Uncle Mac considered Jack the Ripper, and Leatherface, and the delicious but decidedly dangerous Lacey Delacroix. Mallory had a valid point.

"In any event," said the venerable Mac, "the NFL draft kicks off Thursday this week on the 27th. We, and by we I mean the Green Bay Packers and their many cheese headed fans, need a running back and a good running back very badly indeed. Starks is gone with the concussion problem and for reasons no one can comprehend Eddie Lacy is now wearing a Seattle uniform.

"SEATTLE, for the love of Gourd!"

"That's gonna come back to haunt us on opening day."

"But I thought the Packers needed defensive backs?" Mallory queried.

"Like a man dying of thirst needs a bottle of Poland Springs," Uncle M replied, "and I can't help but observe that you 'queried' rather than simply asked, or just allowed the question mark carry the ball by itself to stay with the gridiron motif."

"Have we changed our literary style?"

"I don't think we have a style, as such.", observed Farm Girl. "We barely have a blog."

Uncle Mac glared at her, but couldn't maintain it for long.

"But more than a secondary player or two we need a running back. Drafting in the 29th spot we have no chance at all to get Leonard Fournette from LSU. The man is an elemental force."

LEONARD FOURNETTE


"He had 3830 yards and 40 touchdowns at LSU in three years and 500 more yards receiving, although receiving is not his forte."

"Not Fournettes forte? I like the alliteration.", said Mallory.

"So did I, which is why I employed it." observed Uncle Mac.

"But look down the list of primo running backs, and we might get this guy Christian McCaffrey from Stanford."

"Not as big as Fornette but a little bit faster and a much better receiver.

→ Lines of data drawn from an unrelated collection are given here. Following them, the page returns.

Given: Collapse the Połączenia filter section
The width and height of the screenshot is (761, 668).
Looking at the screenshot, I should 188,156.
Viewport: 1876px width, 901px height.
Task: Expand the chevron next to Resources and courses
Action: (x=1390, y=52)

He can catch anything Rodgers can throw and what would that do for the Packer offense?"

"Lots!" said Farm Girl, feigning interest, "What are his credentials?

"Well, in 37 games for Stanford he rushed for 3922 yards and 21 touchdowns averaging 6.2 yards per carry, caught 99 passes for 1200 yards more with 10 TD's, scored on kick off and punt returns and completed 2 of 3 passes, both for touchdowns."

"Whoof!" said Farm Girl, "Do the Packers have a chance to draft him?"

"They do," said Uncle M, beaming, "It all depends on who does what in the 28 picks before the Packer's number comes up."

CHRISTIAN McCAFFREY

"Well let us hope for the best, Old Fellow," said Mallory, "but what does this have to with the new veggies we'll be growing this season, a review of which the title would seem to allude to, and which Mrs.Fuddlebottom and Mr.Marichal-Lescroate are no doubt anticipating with bated breath?"

"Not a damned thing." said Uncle Mac. "Perhaps next post."

"Here is a picture of a turnip for the over-eager tillers of the soil to enjoy while singing 'Tie a Yellow Turnip to the Old Ash Tree."

"People do such?" asked Mallory.

"So I've been told, never seen it myself." replied Uncle M.